- From: Duane Wessels <wessels@ircache.net>
- Date: Wed, 19 Jul 2000 23:47:59 -0600
- To: http-wg@cuckoo.hpl.hp.com
I've been reading RFCs 2616 and 2617 about caching authenticated responses, and have possibly found some inconsistencies. #1. The very last sentence of Sec 14.9.4 (under proxy-revalidate) says: ``...such authenticated responses also need the public cache control directive in order to allow them to be cached at all'' Yet, Sec 14.8 lists three cache-control directives that allow a shared cache to reuse an authenticatd response: s-maxage, must-revalidate, and public. #2. If must-revalidate alone is enough to allow an authenticated response to be cached, and if proxy-revalidate is the same as must-revalidate for a shared cache, is proxy-revalidate alone enough to allow an authenticated response to be cached?
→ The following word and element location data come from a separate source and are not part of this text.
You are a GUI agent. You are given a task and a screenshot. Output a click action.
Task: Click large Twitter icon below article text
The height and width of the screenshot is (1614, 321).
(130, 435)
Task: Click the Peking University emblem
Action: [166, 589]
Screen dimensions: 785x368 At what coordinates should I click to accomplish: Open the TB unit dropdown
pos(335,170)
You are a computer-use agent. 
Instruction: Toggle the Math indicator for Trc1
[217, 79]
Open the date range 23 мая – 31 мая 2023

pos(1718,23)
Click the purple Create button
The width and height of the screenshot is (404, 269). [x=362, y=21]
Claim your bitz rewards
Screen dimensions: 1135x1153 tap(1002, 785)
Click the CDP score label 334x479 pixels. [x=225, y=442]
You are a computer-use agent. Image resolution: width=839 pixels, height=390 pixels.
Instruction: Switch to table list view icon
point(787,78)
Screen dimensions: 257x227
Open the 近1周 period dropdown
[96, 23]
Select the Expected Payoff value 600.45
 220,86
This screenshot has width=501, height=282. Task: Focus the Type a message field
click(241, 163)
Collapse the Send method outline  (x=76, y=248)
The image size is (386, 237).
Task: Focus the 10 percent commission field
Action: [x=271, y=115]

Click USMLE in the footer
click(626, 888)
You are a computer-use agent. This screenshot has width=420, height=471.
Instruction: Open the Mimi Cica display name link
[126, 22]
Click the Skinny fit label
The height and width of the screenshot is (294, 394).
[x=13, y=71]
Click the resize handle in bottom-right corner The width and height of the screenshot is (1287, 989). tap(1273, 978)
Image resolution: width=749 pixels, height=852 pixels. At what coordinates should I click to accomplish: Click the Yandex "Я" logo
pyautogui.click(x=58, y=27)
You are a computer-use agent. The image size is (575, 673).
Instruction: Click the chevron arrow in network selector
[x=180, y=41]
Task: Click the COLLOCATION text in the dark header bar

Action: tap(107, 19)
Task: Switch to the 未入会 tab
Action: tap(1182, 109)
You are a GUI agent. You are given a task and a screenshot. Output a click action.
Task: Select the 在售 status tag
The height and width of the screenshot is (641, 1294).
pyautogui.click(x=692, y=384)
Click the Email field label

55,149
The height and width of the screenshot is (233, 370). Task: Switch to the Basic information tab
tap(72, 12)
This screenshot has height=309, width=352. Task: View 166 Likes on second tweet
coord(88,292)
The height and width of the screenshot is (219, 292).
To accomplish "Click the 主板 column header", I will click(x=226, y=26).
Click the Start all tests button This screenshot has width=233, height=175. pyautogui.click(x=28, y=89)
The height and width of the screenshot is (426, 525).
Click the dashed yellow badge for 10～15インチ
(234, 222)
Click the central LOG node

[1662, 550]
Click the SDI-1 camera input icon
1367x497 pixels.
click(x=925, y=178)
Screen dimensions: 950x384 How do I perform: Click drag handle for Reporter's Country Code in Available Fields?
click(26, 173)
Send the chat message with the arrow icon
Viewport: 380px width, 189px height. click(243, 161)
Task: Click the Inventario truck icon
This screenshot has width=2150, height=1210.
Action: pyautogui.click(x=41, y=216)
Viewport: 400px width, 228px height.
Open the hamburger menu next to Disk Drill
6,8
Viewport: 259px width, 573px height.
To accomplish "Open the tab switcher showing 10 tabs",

If so, should proxy-revalidate be listed in section 14.8? #3. RFC 2617, Sec 3.2.2.5 says: when a shared cache ... has received a request containing an Authorization header and a response from relaying that request, it MUST NOT return that response as a reply to any other request, unless one of two Cache-Control (see section 14.9 of [RFC2616]) directives was present in the response. I believe this is referring to section 14.8, rather than 14.9, and "two" is not the right number? Finally, Sec 14.8 doesn't mention if a non-shared cache needs to treat an authenticated response specially. I assume that a non-shared cache can store and reuse an authenticated response by default. Should that be made explicit? Duane W.